WORK TO BE COMPLETED >>
Throughout the material below, count the lines that include the string "will", then report only the resulting number.

GIVEN RECORDS >>
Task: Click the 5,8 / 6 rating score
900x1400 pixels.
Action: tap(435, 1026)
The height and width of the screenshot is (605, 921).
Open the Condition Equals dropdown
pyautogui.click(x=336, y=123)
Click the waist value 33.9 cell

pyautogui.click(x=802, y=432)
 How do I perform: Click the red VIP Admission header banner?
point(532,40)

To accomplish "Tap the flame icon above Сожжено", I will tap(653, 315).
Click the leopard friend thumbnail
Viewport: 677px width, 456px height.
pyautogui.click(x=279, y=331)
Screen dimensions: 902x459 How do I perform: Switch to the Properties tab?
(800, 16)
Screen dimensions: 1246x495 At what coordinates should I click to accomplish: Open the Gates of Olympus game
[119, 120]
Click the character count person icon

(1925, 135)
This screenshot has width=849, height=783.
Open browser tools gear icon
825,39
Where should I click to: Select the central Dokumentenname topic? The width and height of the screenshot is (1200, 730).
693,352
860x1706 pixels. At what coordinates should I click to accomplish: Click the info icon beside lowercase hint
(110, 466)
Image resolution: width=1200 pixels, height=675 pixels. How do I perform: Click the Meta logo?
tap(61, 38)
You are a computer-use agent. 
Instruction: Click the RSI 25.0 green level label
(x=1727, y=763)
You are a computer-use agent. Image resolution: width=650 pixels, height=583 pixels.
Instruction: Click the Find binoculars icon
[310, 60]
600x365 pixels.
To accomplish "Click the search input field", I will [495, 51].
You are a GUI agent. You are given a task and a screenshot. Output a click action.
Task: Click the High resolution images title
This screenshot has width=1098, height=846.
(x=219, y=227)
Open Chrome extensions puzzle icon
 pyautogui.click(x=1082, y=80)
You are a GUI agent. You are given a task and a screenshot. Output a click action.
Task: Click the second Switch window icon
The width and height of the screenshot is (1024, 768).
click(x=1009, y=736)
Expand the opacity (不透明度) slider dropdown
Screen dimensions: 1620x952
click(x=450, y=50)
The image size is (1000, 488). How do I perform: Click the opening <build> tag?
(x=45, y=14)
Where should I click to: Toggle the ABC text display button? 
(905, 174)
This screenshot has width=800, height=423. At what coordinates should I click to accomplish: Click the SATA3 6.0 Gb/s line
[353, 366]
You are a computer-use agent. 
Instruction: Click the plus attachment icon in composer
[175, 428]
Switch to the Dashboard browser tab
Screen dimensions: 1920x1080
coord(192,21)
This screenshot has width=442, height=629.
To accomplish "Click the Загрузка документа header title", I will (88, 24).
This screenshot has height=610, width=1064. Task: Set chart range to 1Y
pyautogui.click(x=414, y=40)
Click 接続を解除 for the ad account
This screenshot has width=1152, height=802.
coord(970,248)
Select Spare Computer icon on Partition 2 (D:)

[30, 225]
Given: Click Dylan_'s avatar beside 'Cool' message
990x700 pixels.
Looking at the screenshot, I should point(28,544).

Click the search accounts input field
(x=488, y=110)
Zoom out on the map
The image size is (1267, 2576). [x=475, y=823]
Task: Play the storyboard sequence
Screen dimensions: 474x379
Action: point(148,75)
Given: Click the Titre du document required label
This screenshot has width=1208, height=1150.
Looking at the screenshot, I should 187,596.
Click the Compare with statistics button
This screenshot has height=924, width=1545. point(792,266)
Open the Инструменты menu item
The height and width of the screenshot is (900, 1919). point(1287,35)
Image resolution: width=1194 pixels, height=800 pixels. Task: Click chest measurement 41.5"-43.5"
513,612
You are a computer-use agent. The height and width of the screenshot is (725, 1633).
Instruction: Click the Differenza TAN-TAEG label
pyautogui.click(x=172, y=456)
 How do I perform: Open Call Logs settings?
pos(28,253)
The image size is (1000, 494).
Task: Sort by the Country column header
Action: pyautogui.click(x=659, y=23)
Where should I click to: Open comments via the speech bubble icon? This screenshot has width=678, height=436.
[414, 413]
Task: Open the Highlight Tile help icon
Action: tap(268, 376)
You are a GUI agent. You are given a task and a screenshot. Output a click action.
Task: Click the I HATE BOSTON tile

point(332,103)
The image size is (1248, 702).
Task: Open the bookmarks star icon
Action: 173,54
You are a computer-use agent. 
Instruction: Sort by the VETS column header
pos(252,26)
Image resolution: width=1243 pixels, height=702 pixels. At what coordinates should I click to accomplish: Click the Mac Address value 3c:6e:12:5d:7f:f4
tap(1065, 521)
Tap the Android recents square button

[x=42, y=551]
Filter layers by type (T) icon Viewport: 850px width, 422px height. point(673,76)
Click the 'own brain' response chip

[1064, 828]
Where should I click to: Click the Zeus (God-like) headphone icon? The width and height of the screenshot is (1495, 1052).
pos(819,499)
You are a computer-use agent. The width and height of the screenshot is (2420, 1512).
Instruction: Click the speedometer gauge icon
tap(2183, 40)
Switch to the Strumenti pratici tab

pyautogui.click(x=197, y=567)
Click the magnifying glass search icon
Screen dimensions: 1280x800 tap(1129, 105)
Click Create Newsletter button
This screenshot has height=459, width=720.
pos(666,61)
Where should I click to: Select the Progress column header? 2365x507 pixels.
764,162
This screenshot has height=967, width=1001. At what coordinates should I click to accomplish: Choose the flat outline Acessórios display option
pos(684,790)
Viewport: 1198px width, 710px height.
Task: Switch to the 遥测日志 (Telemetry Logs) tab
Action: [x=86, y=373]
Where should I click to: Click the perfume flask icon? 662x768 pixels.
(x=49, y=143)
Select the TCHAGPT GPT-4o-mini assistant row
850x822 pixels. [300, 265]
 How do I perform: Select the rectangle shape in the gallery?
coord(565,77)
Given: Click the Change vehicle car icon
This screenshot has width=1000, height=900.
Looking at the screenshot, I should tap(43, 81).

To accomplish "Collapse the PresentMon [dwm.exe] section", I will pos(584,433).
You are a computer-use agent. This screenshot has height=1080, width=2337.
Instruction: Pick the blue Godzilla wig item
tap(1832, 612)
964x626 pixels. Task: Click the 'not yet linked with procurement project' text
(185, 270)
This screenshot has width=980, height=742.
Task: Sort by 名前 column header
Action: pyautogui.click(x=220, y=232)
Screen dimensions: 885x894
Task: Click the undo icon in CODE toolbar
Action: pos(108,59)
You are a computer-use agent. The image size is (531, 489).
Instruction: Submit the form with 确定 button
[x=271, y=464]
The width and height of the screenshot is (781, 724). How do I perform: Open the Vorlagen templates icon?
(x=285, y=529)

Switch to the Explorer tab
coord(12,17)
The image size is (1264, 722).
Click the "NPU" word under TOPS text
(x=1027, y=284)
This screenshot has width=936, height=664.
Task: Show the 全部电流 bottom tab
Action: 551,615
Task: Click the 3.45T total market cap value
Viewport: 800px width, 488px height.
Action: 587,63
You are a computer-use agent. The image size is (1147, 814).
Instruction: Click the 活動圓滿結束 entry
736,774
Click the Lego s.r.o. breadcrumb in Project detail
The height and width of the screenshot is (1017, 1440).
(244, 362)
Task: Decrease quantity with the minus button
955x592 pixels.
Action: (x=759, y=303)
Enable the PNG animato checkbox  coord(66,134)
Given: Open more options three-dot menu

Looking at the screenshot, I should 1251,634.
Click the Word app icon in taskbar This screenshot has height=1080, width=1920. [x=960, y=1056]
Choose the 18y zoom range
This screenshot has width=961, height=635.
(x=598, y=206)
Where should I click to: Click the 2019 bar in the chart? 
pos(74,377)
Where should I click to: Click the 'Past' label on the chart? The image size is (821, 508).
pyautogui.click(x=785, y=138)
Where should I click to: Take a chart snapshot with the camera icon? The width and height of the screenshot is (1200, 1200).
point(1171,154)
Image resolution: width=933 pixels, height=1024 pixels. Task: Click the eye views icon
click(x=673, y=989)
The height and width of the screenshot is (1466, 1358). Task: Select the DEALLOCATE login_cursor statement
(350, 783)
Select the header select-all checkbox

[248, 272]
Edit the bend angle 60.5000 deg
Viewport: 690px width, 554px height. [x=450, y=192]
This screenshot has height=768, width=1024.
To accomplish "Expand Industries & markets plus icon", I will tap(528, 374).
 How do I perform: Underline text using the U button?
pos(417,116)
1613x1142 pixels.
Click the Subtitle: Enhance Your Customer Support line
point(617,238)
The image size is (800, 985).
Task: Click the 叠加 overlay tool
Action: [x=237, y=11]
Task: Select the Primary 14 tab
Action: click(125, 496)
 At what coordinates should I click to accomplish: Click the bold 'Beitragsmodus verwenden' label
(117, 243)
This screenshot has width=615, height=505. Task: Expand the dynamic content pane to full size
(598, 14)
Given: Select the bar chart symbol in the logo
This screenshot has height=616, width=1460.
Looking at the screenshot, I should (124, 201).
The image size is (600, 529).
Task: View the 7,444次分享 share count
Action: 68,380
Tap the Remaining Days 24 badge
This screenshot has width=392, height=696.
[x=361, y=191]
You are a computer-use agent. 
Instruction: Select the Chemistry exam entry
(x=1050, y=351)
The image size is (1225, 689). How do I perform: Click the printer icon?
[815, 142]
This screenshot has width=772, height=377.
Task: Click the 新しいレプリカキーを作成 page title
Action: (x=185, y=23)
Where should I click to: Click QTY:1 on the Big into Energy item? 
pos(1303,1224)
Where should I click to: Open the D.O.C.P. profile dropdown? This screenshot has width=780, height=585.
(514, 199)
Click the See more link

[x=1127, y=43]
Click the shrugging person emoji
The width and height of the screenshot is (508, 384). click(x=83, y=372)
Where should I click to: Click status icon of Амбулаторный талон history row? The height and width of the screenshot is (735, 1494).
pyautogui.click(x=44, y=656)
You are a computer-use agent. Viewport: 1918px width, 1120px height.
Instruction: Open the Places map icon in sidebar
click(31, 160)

EXERCISE SOLUTION >>
5